Gogyo was on our list of places to try.
- Gogyo has three locations: two in Tokyo (Nishiazabu and Ginza) and one in Kyoto.
- Same owner as Ippudo.
- This Gogyo location has a really chic and modern decor compared to the other ramen places. It was also the only ramen spot that does not use a ticket machine and has actual servers taking your order (this is very uncommon in Japan). So, in actuality, Gogyo should be categorized as a ramen "restaurant" instead of a "fast food" ramen place.
- What makes Gogyo stand out is their kogashi (“burned”) ramen. For each ramen bowl, lard is heated up to 300℃ in a wok and the charred residue is added to the broth, giving the shio or shoyu flavoured ramen a black hue.
- I ordered the Kogashi Miso Ramen which was served with a layer of black oil, specks of char, cha shu pork, half poached egg, nori, fish cake, ground pork and cabbage. It didn't look really appetizing but it did come out pipping hot. 
- The broth was rich and heavy, and has a smoky, burnt/charred flavour. It is quite smooth and not too salty. The noodles were thin and had a nice chew to them. 
- It's a very memorable bowl because it's unique and different but I'm not a fan. Not because it was rich and heavy, but because I did not enjoy the charred taste.
- This bowl was ¥890 ($11.39).

Minato (Map)


- Shinbusakiya was not on our list of places to try. It was close to our Airbnb and one time when I was at work, my friend checked it out and liked it. We went again on our last day in Tokyo before heading to the airport.
- Shinbusakiya is part of the Samurai Group.

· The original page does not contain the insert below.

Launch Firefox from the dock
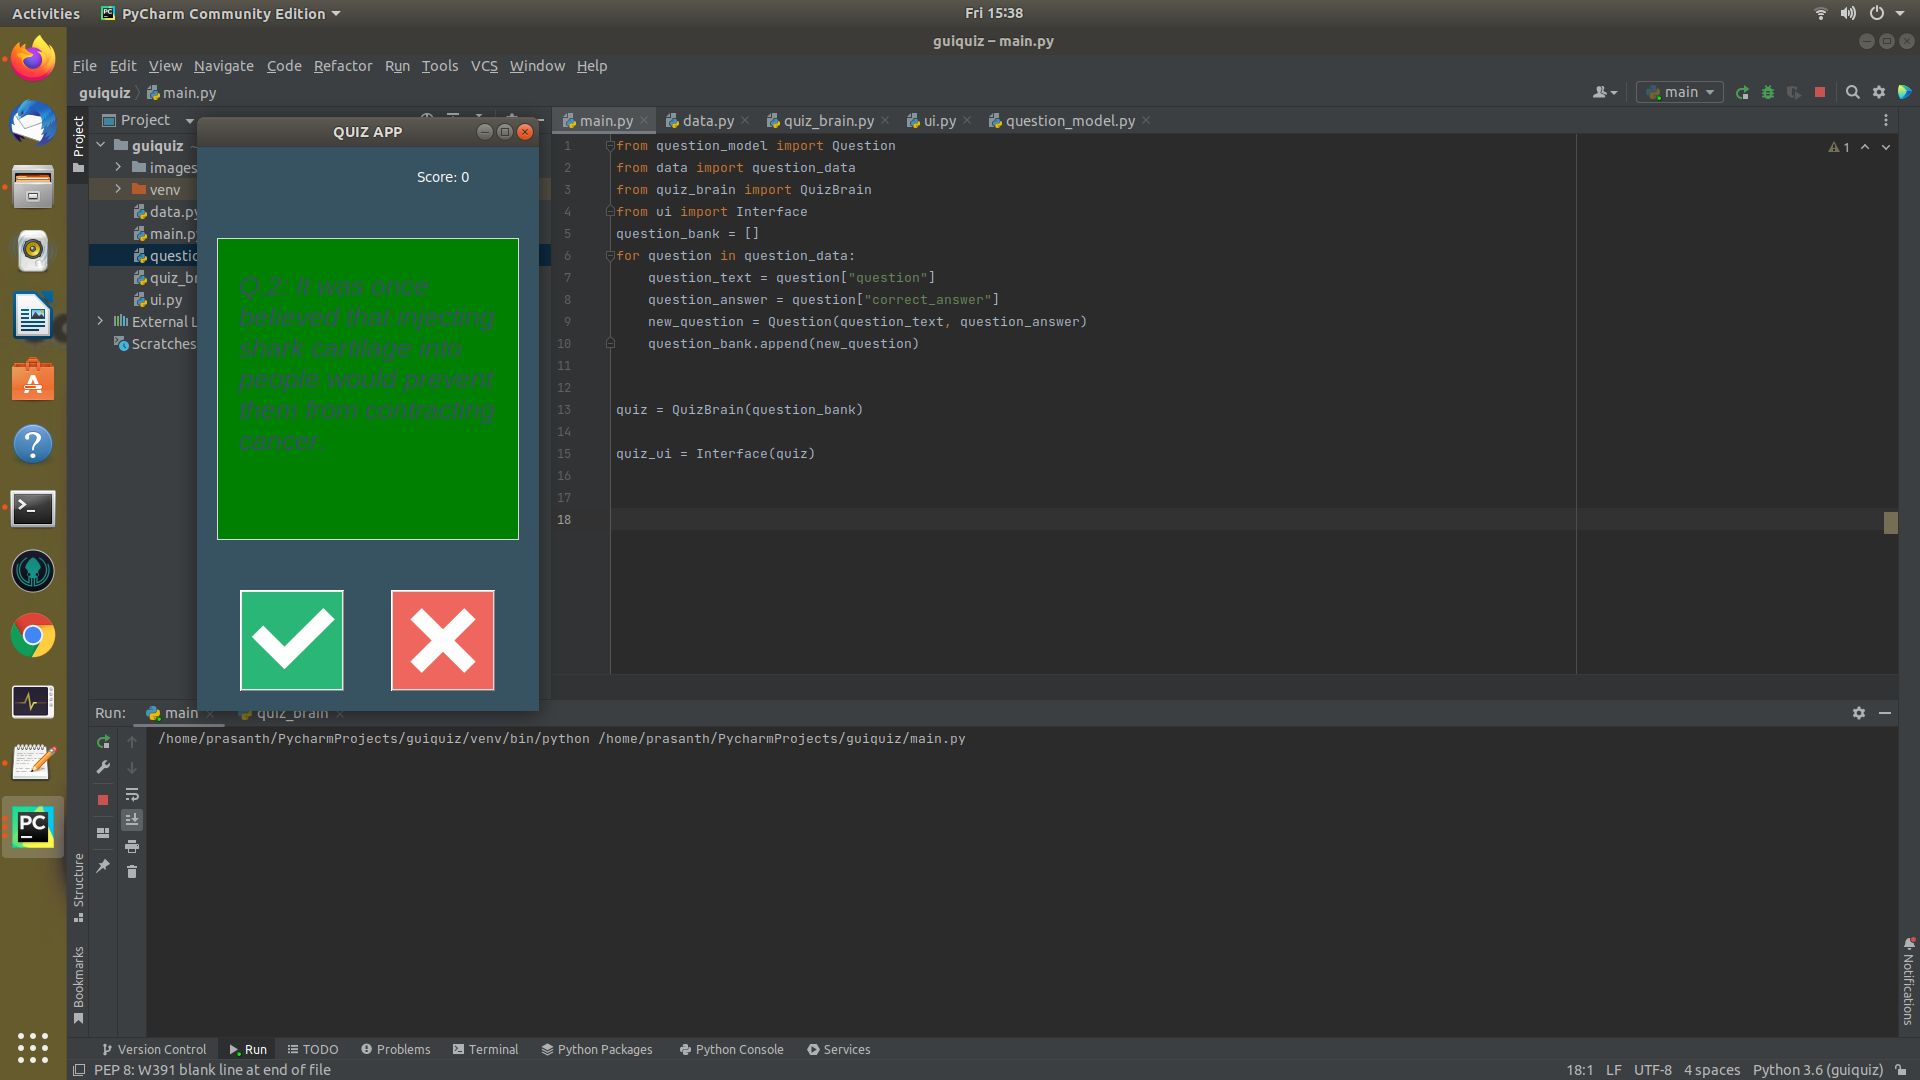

It's a Hokkaido ramen brand that specializes in aburi miso.
- There were many toppings on my ramen, which included green onions, bean sprouts, minced pork, cha shu, fermented bamboo shoots, grated ginger, and white onion. 

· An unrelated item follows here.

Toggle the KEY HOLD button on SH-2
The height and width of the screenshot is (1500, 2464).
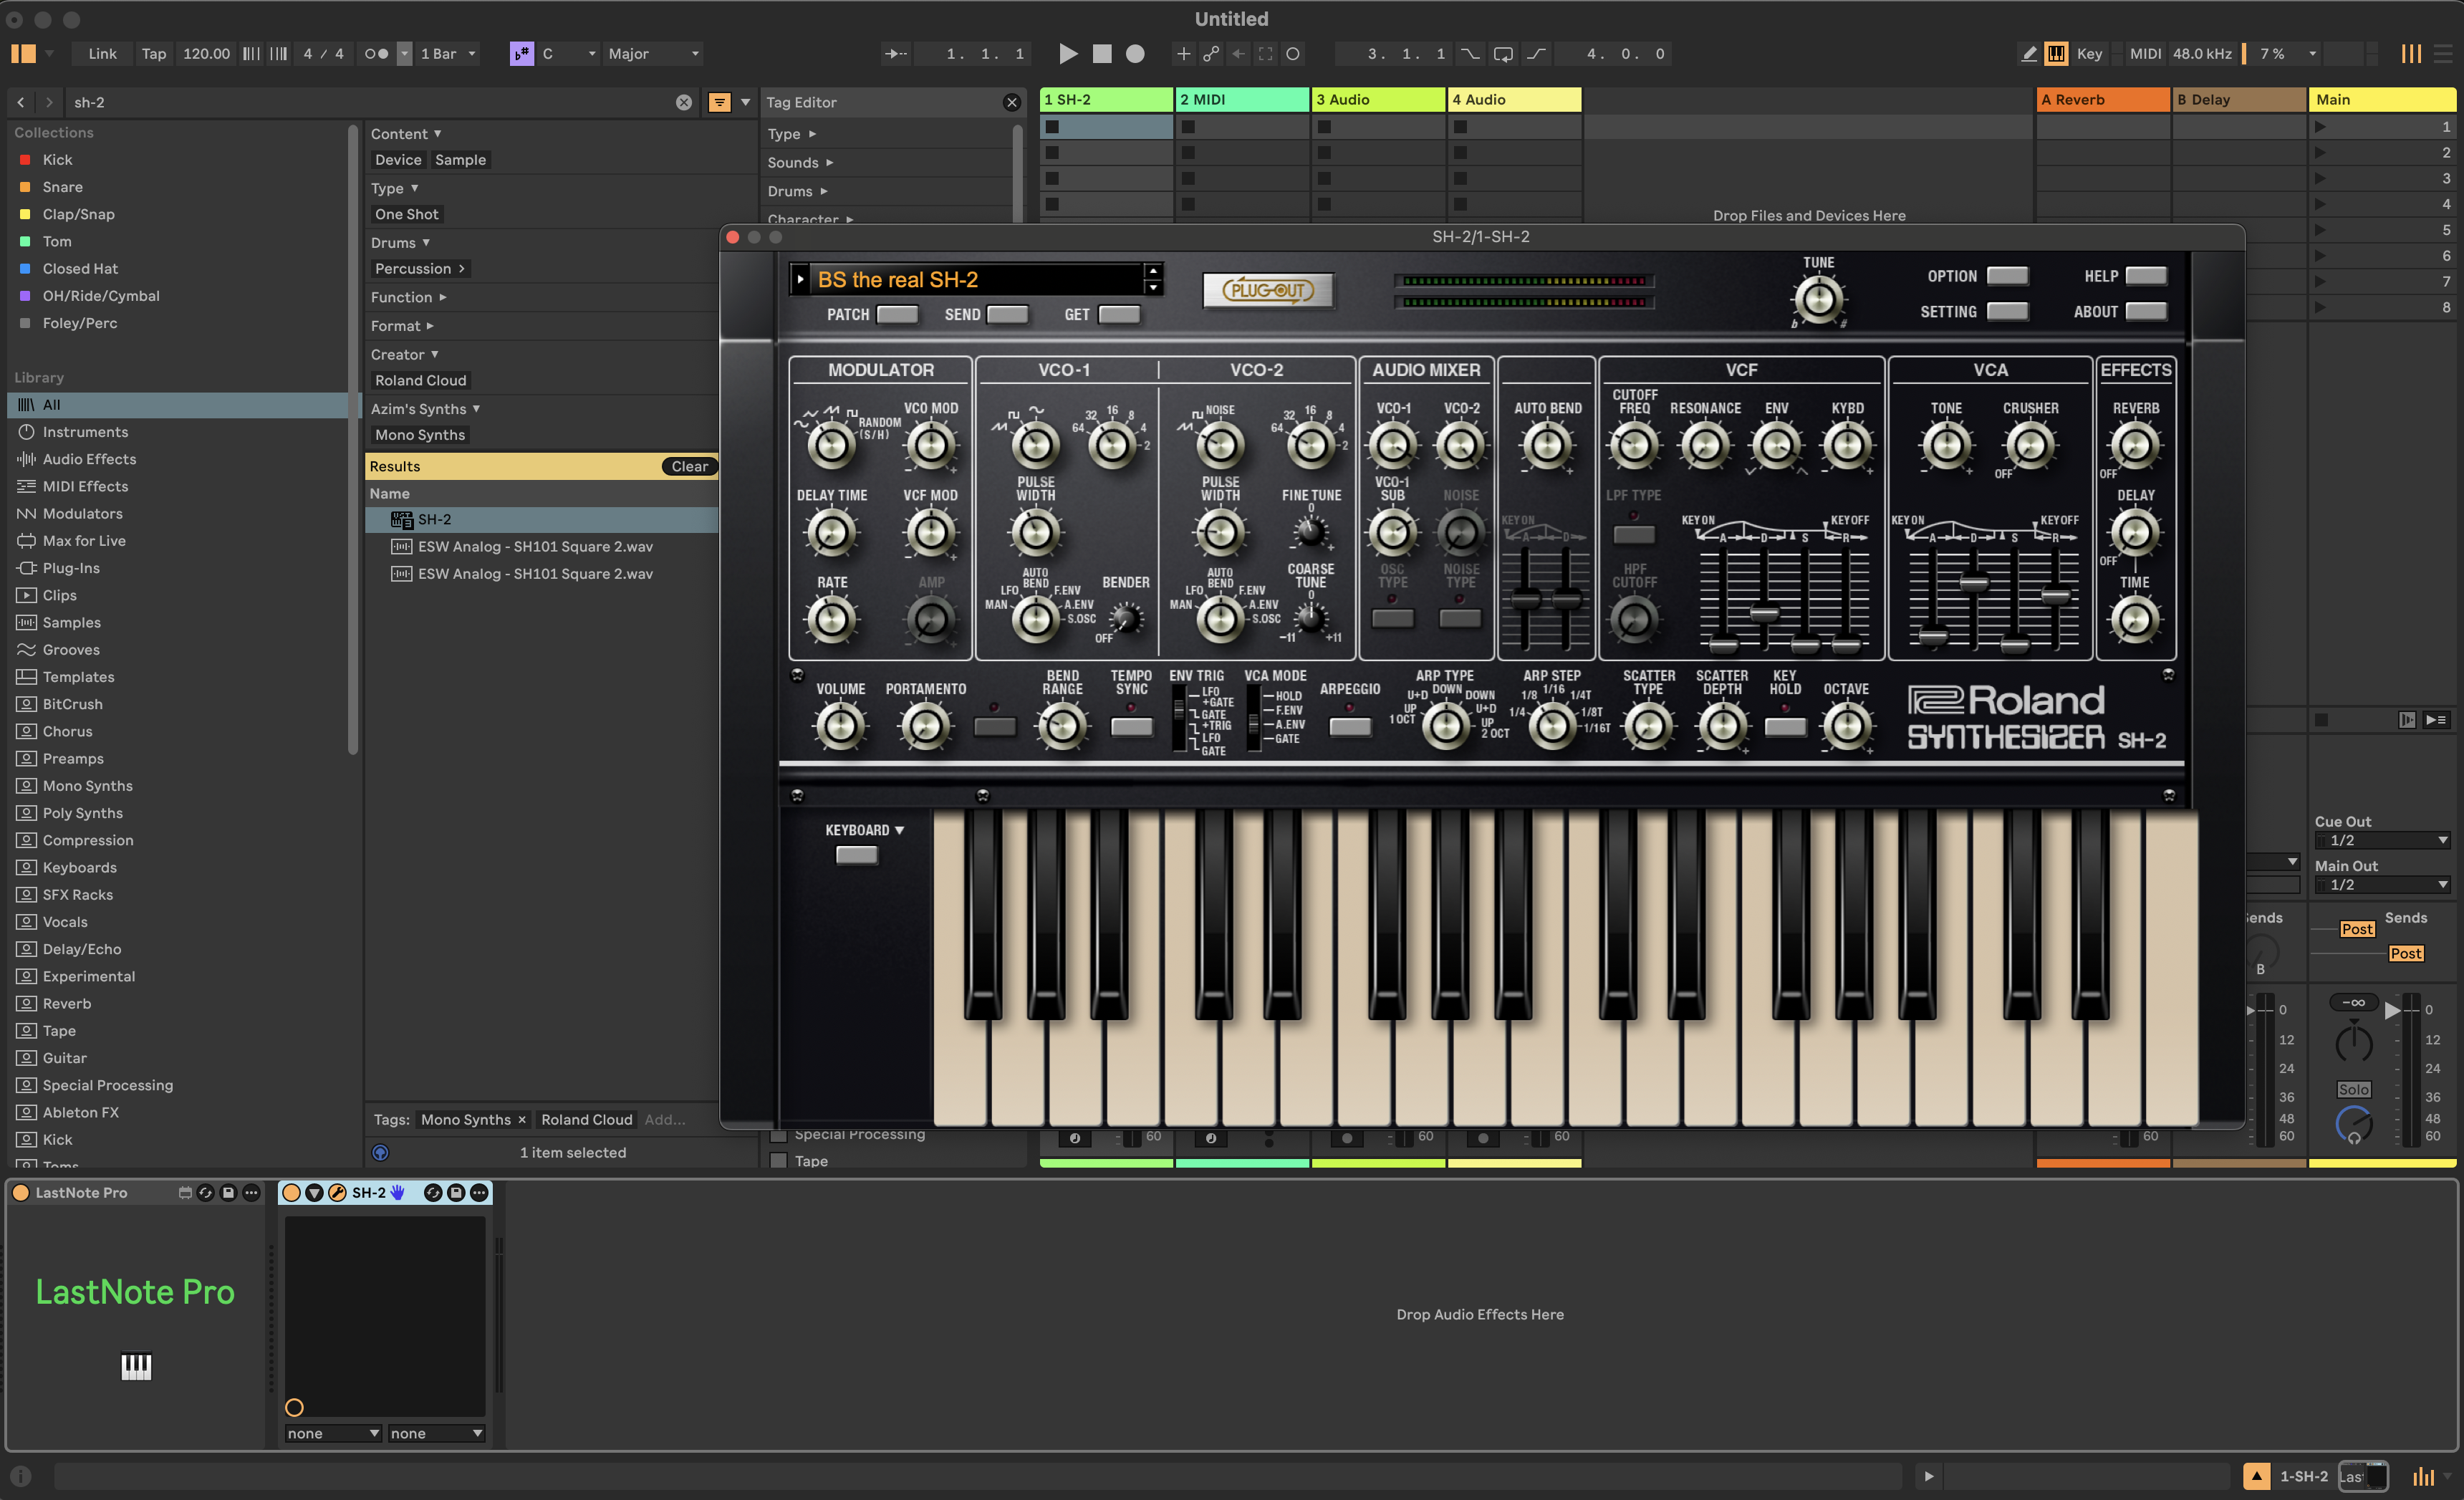point(1784,727)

- The soup was thick, smooth and rich, with a bit of smoky flavour and a strong miso taste.
- The noodles were thick, firm and wavy. I love that.
- My favourite topping was the thick fermented bamboo shoots. 

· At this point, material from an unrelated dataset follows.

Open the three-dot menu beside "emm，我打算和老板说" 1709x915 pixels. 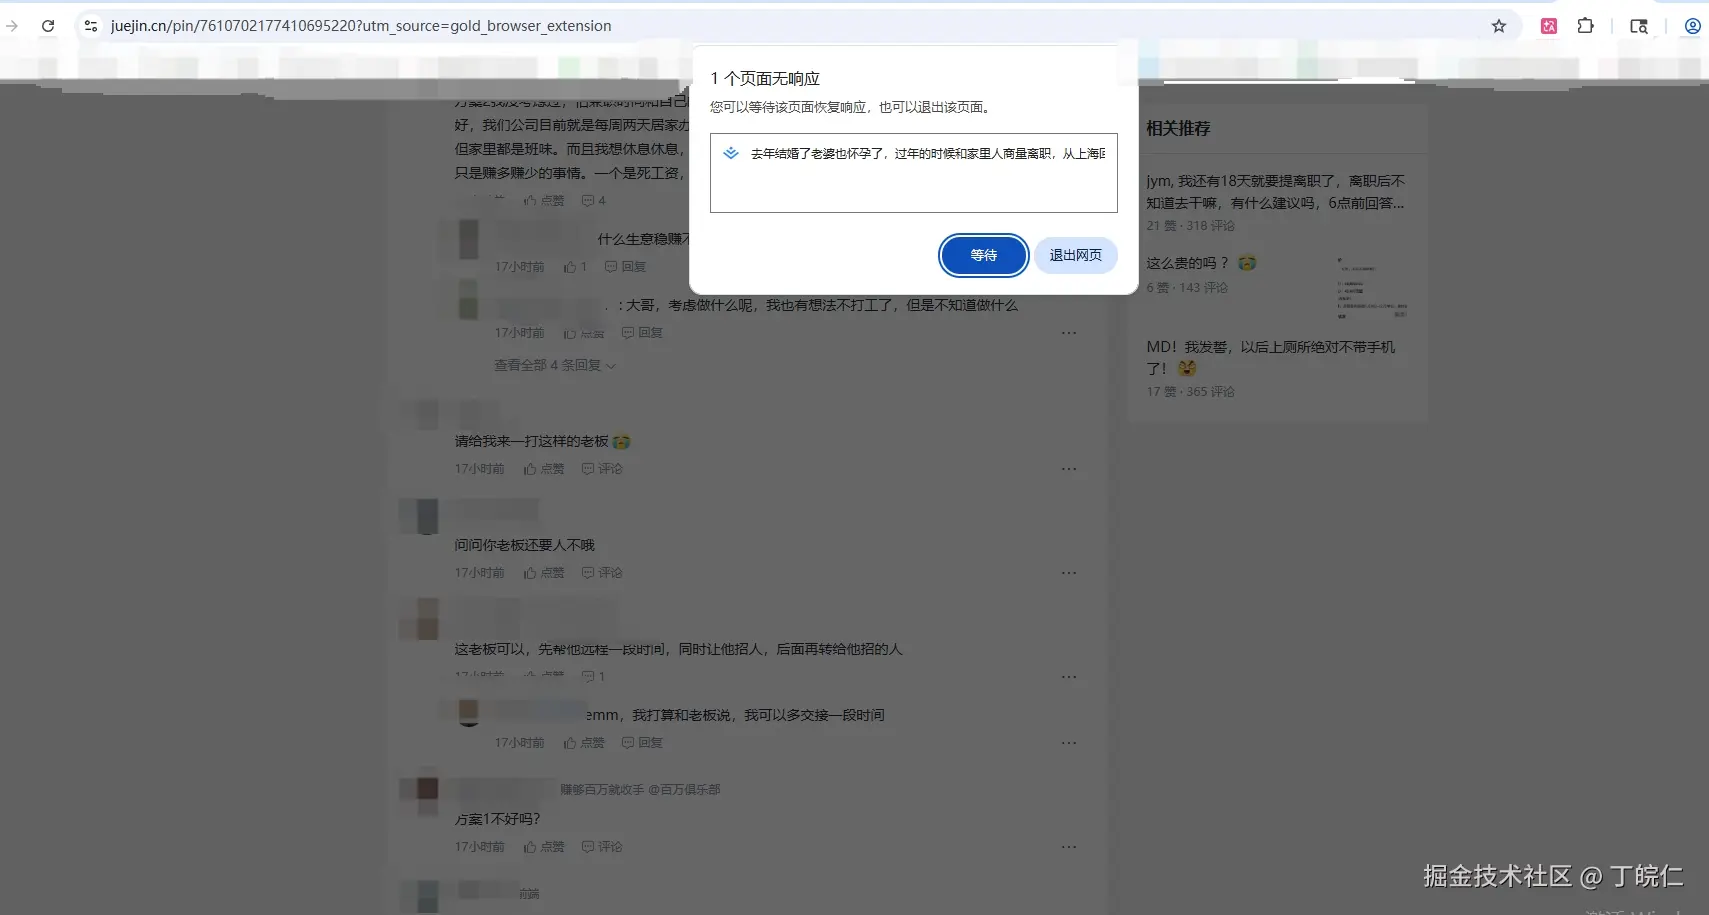[1069, 742]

- I don't remember how much this bowl was. 

Shibuya (Map)

All these places in Tokyo were "fast food" in the literal sense of quick, casual and cheap. Again, fast food in Japan does not imply that it is unhealthy or of poor quality. Not to say that all fast food in Japan is healthy or made with high quality ingredients, but for sure fast food there is way better for you than the ones in North America. There is a reason why Japan is home to the world's oldest population...because people eat well there!